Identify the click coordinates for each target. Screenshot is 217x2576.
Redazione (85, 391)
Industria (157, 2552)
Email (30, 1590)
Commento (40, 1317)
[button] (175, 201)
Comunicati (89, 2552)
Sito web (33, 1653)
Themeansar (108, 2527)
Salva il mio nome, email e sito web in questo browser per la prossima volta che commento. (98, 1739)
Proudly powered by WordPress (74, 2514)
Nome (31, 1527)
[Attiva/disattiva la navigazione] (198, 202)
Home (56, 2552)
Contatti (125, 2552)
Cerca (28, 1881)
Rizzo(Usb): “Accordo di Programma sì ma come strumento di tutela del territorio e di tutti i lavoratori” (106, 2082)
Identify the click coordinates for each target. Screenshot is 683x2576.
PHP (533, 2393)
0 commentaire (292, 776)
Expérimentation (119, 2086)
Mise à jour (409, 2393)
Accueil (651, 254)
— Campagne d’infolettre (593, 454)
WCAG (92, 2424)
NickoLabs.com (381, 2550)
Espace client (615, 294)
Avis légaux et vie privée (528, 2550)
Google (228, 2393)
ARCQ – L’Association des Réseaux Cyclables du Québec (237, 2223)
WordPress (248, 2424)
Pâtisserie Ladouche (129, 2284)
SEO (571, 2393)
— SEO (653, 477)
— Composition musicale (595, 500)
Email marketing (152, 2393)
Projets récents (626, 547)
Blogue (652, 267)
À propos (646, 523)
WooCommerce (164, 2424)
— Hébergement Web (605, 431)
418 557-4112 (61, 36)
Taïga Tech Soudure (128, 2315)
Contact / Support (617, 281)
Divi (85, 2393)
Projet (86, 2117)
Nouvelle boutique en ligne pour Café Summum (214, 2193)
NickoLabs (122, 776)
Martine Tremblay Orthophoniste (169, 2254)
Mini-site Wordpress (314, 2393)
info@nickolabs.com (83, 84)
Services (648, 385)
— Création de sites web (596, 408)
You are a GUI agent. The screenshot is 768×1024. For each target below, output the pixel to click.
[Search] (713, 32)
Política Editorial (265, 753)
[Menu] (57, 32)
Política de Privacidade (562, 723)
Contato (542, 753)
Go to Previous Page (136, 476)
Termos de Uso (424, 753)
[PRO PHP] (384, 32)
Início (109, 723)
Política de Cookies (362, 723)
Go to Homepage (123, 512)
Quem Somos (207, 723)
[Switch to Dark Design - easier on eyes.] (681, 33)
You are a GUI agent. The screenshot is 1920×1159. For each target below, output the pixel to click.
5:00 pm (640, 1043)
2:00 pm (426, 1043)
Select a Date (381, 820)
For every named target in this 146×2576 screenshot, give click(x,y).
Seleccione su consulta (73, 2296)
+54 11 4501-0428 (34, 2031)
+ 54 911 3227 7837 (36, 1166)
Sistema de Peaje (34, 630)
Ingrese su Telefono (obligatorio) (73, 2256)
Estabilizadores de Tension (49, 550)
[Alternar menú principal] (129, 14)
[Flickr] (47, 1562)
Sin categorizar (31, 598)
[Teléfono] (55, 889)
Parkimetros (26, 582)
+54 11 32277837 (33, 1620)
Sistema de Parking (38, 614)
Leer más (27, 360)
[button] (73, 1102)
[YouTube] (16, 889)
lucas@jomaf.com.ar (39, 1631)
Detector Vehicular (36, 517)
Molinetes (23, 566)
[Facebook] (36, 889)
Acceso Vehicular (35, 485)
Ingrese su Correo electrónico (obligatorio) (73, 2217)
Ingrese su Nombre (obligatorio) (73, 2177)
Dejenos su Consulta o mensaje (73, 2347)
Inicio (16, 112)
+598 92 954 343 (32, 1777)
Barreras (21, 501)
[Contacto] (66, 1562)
=====
__What the exercise asks__
Nothing should be dropped or changed, so repeat all of the entries exactly.

__Answer below__
Identify the click coordinates for each target. Screenshot is 217x2576.
Redazione (85, 391)
Industria (157, 2552)
Email (30, 1590)
Commento (40, 1317)
[button] (175, 201)
Comunicati (89, 2552)
Sito web (33, 1653)
Themeansar (108, 2527)
Salva il mio nome, email e sito web in questo browser per la prossima volta che commento. (98, 1739)
Proudly powered by WordPress (74, 2514)
Nome (31, 1527)
[Attiva/disattiva la navigazione] (198, 202)
Home (56, 2552)
Contatti (125, 2552)
Cerca (28, 1881)
Rizzo(Usb): “Accordo di Programma sì ma come strumento di tutela del territorio e di tutti i lavoratori” (106, 2082)
Identify the click coordinates for each target. Screenshot is 683x2576.
PHP (533, 2393)
0 commentaire (292, 776)
Expérimentation (119, 2086)
Mise à jour (409, 2393)
Accueil (651, 254)
— Campagne d’infolettre (593, 454)
WCAG (92, 2424)
NickoLabs.com (381, 2550)
Espace client (615, 294)
Avis légaux et vie privée (528, 2550)
Google (228, 2393)
ARCQ – L’Association des Réseaux Cyclables du Québec (237, 2223)
WordPress (248, 2424)
Pâtisserie Ladouche (129, 2284)
SEO (571, 2393)
— SEO (653, 477)
— Composition musicale (595, 500)
Email marketing (152, 2393)
Projets récents (626, 547)
Blogue (652, 267)
À propos (646, 523)
WooCommerce (164, 2424)
— Hébergement Web (605, 431)
418 557-4112 (61, 36)
Taïga Tech Soudure (128, 2315)
Contact / Support (617, 281)
Divi (85, 2393)
Projet (86, 2117)
Nouvelle boutique en ligne pour Café Summum (214, 2193)
NickoLabs (122, 776)
Martine Tremblay Orthophoniste (169, 2254)
Mini-site Wordpress (314, 2393)
info@nickolabs.com (83, 84)
Services (648, 385)
— Création de sites web (596, 408)
You are a GUI agent. The screenshot is 768×1024. For each target below, output the pixel to click.
[Search] (713, 32)
Política Editorial (265, 753)
[Menu] (57, 32)
Política de Privacidade (562, 723)
Contato (542, 753)
Go to Previous Page (136, 476)
Termos de Uso (424, 753)
[PRO PHP] (384, 32)
Início (109, 723)
Política de Cookies (362, 723)
Go to Homepage (123, 512)
Quem Somos (207, 723)
[Switch to Dark Design - easier on eyes.] (681, 33)
You are a GUI agent. The screenshot is 1920×1159. For each target below, output the pixel to click.
5:00 pm (640, 1043)
2:00 pm (426, 1043)
Select a Date (381, 820)
For every named target in this 146×2576 screenshot, give click(x,y).
Seleccione su consulta (73, 2296)
+54 11 4501-0428 (34, 2031)
+ 54 911 3227 7837 (36, 1166)
Sistema de Peaje (34, 630)
Ingrese su Telefono (obligatorio) (73, 2256)
Estabilizadores de Tension (49, 550)
[Alternar menú principal] (129, 14)
[Flickr] (47, 1562)
Sin categorizar (31, 598)
[Teléfono] (55, 889)
Parkimetros (26, 582)
+54 11 32277837 (33, 1620)
Sistema de Parking (38, 614)
Leer más (27, 360)
[button] (73, 1102)
[YouTube] (16, 889)
lucas@jomaf.com.ar (39, 1631)
Detector Vehicular (36, 517)
Molinetes (23, 566)
[Facebook] (36, 889)
Acceso Vehicular (35, 485)
Ingrese su Correo electrónico (obligatorio) (73, 2217)
Ingrese su Nombre (obligatorio) (73, 2177)
Dejenos su Consulta o mensaje (73, 2347)
Inicio (16, 112)
+598 92 954 343 (32, 1777)
Barreras (21, 501)
[Contacto] (66, 1562)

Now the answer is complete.